Homelessness continues to be a feature of wealthy nations, and most recently, has dominated Victorian front page news, as the figures of people sleeping rough on the streets of Melbourne rise.
In order to develop effective policies to prevent or alleviate homelessness it’s important to understand what causes people to enter homelessness and then prevents them from finding adequate housing.
A lack of affordable housing can lift homelessness numbers, and supply side constraints can contribute to shortages of affordable housing. These supply constraints can arise for a number reasons. For example, structural features such as areas with steep inclines or flood plains are costlier to develop, while regulation of land and buildings, as well as bottlenecks within the building construction industry, such as skill shortages, can all contribute. These supply constraints may prevent the expansion of low-cost rental to accommodate those displaced, and homelessness results.
Local labour market conditions is also likely to affect individual risks of homelessness, as those in areas with weak labour markets are more likely to experience negative income shocks associated with unemployment.
Recent empirical studies examining the effect of housing and labour markets have primarily been dominated by analyses conducted at the city-level. Most area-level studies use cross-sectional data to explain the inter-city variations in homelessness.
In a recent study with Associate Professor Guy Johnson, RMIT University, and Dr Rosanna Scutella and Dr Yi-Ping Tseng at Melbourne Institute of Applied Economic and Social Research, we examine the overall impact of housing and labour markets on individual risks of homelessness, exploring the relationship between area-level structural conditions, individual characteristics and transitions into and out of homelessness. This is achieved by combining micro-level longitudinal data obtained from 1682 Australian welfare recipients (the Journeys Home Survey), with area-level observations of housing and labour market conditions to explore the relationship between structural conditions, individual characteristics and transitions into and out of homelessness.
In addition to this, we also examine whether there is a heterogeneous impact across individuals with different characteristics. That is, do housing and labour market conditions affect those with particular risk factors such as mental illness, physical illness, substance misuse, and/or histories of incarceration more than others?
To undertake our analysis, three econometric models were developed. The first model (the static model) examines the probability of being homeless at any wave in the Journeys Home study – an interviewer-administered survey that followed a large sample of Australian income support recipients exposed to homelessness or housing insecurity over time. The second examines the probability of entry into homelessness; and the third the probability of exiting homelessness. As the probability of being homeless reflects entry into and exit from homelessness we focus on the second and third models.
Among disadvantaged Australians the risk of homelessness is higher among people with low levels of education, the unemployed, and those with recent experience of violence or incarceration.
Vulnerable people with biographies marked by acute disadvantage such as fewer years of schooling, no previous record of employment and past episodes of homelessness are more likely to slip into homelessness.
The results also suggested that the risk of becoming homeless is greater in regions with higher rents and slack labour markets; residence in public housing has a strong protective effect.

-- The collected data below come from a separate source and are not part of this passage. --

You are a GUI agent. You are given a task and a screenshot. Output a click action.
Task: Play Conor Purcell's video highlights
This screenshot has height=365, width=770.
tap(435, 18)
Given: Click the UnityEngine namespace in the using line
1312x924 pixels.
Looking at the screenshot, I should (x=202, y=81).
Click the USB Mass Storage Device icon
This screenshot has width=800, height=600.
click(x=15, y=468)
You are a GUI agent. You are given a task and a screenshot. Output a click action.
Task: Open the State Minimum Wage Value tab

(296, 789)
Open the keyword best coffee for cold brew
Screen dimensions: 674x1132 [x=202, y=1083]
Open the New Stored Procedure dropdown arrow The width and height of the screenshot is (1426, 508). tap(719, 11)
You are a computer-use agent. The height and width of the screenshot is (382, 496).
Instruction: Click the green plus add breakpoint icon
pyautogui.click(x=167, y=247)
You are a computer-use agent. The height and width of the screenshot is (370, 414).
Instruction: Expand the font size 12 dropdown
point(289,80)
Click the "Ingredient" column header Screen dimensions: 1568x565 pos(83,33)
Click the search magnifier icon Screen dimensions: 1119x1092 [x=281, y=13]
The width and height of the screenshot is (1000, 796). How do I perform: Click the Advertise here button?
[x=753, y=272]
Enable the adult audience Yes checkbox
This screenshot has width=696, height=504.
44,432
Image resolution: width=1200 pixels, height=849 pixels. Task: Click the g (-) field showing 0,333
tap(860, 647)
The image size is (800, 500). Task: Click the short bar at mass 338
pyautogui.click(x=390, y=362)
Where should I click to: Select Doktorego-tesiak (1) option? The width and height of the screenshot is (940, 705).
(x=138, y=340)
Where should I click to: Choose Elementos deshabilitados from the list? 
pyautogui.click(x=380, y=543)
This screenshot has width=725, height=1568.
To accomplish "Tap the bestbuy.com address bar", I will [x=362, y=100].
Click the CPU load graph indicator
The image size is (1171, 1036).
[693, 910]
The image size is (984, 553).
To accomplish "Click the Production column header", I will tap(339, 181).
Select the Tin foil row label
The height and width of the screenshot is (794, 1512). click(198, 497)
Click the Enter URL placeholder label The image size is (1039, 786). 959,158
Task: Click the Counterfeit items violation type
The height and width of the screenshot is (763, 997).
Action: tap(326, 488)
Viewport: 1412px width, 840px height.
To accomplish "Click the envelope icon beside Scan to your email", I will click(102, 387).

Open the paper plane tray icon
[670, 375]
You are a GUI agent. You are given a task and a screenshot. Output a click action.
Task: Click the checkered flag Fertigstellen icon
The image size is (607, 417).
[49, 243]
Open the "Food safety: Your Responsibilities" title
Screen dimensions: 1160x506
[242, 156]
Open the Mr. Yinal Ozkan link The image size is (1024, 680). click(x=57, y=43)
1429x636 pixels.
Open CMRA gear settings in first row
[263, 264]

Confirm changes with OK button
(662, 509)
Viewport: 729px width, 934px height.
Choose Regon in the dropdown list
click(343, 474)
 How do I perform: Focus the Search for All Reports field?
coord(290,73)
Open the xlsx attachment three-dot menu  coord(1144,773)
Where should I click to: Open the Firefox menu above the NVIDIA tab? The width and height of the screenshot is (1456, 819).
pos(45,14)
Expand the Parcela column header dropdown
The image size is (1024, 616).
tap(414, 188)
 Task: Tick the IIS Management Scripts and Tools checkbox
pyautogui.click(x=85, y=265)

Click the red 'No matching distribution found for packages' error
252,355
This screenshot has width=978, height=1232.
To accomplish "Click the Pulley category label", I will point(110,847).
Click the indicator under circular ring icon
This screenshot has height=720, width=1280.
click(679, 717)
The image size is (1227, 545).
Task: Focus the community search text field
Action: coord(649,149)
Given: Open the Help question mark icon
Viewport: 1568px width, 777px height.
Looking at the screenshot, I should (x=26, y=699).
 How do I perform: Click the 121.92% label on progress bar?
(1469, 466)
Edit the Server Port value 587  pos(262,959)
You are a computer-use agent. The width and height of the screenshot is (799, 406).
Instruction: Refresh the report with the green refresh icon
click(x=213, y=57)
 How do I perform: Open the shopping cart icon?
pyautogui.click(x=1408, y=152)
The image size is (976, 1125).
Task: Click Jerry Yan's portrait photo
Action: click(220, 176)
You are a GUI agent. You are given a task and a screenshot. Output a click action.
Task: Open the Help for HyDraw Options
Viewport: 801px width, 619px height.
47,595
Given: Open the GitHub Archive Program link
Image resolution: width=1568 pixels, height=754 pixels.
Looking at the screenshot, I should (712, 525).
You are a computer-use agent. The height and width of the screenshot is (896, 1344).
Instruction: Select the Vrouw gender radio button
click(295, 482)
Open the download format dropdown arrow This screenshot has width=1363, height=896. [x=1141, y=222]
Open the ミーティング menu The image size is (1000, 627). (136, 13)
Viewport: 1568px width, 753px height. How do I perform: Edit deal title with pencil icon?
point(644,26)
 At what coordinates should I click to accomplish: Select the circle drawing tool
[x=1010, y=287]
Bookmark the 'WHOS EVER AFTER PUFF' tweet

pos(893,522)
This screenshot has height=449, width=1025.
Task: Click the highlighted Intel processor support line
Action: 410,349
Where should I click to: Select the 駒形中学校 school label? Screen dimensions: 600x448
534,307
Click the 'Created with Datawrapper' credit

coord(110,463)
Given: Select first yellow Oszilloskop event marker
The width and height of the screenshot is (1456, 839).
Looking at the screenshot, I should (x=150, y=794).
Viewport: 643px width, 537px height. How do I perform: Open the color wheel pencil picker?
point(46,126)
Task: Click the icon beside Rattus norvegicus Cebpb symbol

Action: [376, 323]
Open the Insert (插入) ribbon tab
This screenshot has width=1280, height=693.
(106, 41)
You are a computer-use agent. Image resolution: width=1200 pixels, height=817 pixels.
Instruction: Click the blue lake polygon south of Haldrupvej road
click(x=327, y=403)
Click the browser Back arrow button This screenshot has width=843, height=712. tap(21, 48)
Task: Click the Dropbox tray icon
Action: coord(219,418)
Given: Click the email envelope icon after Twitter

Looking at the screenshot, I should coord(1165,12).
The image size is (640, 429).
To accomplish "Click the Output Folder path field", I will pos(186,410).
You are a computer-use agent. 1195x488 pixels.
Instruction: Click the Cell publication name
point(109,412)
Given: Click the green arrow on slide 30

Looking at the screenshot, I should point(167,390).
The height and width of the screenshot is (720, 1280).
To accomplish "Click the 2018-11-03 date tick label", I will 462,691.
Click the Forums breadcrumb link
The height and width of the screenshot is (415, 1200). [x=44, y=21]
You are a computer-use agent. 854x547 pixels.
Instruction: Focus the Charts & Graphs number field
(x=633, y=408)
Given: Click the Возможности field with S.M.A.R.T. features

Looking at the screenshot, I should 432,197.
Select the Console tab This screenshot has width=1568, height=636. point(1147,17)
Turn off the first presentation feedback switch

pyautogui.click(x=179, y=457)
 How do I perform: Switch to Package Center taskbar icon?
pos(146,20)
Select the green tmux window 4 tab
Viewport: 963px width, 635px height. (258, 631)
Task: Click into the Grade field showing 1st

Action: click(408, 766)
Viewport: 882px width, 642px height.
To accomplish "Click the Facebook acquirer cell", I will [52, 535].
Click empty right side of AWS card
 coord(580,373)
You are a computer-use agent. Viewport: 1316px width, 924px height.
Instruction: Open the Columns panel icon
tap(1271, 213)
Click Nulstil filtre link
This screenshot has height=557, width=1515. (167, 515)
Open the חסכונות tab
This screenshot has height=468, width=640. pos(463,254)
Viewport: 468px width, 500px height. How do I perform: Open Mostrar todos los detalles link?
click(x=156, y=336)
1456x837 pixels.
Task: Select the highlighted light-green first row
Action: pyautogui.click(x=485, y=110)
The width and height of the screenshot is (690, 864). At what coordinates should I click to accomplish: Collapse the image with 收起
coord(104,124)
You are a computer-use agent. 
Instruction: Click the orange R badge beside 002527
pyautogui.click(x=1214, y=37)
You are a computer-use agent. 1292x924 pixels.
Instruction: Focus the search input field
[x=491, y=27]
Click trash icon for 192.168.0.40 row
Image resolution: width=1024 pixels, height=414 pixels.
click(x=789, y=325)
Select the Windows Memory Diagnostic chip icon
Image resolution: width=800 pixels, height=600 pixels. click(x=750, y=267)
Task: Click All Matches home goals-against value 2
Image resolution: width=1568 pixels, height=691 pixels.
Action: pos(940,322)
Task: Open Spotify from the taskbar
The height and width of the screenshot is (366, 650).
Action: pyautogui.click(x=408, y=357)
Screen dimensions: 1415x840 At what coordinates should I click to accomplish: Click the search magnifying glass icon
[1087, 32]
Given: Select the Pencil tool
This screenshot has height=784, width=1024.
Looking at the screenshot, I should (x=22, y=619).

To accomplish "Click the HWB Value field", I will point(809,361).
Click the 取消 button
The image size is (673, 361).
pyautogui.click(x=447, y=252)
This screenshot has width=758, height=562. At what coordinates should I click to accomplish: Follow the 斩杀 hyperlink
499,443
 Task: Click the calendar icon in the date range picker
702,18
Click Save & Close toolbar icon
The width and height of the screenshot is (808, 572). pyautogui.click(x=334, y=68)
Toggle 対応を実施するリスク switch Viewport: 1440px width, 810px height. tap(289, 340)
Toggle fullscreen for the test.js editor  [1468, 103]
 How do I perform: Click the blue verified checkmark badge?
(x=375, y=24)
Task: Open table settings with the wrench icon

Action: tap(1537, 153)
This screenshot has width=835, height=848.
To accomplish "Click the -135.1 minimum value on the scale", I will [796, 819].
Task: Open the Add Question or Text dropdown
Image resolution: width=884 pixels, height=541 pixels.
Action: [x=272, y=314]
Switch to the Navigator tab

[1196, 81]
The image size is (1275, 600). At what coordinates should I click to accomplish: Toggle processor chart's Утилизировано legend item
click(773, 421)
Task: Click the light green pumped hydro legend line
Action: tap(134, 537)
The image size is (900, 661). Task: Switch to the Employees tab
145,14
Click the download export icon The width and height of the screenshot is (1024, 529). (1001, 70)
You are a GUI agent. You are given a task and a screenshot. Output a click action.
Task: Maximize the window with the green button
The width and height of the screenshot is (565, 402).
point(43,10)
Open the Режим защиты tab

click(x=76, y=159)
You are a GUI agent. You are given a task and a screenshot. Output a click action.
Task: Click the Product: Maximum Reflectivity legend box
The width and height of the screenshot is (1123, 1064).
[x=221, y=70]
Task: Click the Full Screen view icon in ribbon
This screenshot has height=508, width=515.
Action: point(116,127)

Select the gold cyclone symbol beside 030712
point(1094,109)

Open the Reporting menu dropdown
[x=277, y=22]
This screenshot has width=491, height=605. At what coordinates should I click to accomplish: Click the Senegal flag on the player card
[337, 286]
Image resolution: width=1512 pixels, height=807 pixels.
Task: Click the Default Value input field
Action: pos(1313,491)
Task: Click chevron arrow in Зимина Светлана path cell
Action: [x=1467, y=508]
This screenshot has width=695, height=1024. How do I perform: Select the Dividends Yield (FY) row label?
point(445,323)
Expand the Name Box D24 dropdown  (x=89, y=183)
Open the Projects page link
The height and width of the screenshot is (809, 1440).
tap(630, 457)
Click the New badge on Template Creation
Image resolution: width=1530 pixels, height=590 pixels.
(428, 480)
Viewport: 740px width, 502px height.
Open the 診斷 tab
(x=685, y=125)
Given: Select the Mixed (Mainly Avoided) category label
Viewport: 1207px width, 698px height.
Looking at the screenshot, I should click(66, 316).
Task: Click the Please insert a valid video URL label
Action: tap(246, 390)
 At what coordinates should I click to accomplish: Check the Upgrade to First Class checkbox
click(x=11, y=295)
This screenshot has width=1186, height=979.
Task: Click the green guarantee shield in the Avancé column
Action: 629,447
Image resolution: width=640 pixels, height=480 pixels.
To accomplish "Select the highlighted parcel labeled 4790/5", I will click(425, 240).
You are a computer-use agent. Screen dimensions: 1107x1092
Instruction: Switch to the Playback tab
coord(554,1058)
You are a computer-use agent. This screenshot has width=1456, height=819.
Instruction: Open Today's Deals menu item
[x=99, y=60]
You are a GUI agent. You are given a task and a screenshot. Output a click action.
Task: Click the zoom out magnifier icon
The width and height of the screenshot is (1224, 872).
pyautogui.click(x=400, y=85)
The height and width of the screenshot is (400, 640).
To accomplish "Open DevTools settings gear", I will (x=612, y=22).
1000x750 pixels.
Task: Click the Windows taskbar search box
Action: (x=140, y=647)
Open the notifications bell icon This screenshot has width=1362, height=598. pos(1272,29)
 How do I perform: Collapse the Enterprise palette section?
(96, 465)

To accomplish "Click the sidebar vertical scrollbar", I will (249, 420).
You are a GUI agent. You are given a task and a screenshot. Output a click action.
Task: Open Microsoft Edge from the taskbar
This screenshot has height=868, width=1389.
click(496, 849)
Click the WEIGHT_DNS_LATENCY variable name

For certain groups it is being the ‘wrong person in the wrong place’ that matters most when considering risks of entering homelessness. Indigenous people, for example, are no more likely to become homeless than other vulnerable groups holding housing and labour market conditions constant. But if local housing markets tighten, or local labour markets slump, the Indigenous become more prone to homelessness.
The processes shaping pathways out of homelessness appear to be very different from those shaping entries into homelessness. We found that for those with risky behaviours, programs that directly address these behaviours are the optimal approach to reduce entries into homelessness.
Our results suggest that personal characteristics and housing and labour market conditions are a generally unimportant influence on pathways out of homelessness. Age however, is one exception to this proposition.
Older homeless people are found to be much less likely to escape their predicament. These results suggest that when an older individual is homeless they become disconnected from housing and labour markets. Age could be the key influence because young people are more adaptable as well as more mobile, and hence have access to a wider range of housing and labour market opportunities.
Our results emphasise the importance of modelling both entries into and exits from homelessness as behavioural traits and structural housing and labour market conditions can have different impacts on transitions into and out of homelessness.
Understanding how housing and labour market conditions interact with individual characteristics to influence the risk of becoming homeless and the probability of exiting homelessness is critical information if policy-makers are to design and locate appropriate program responses.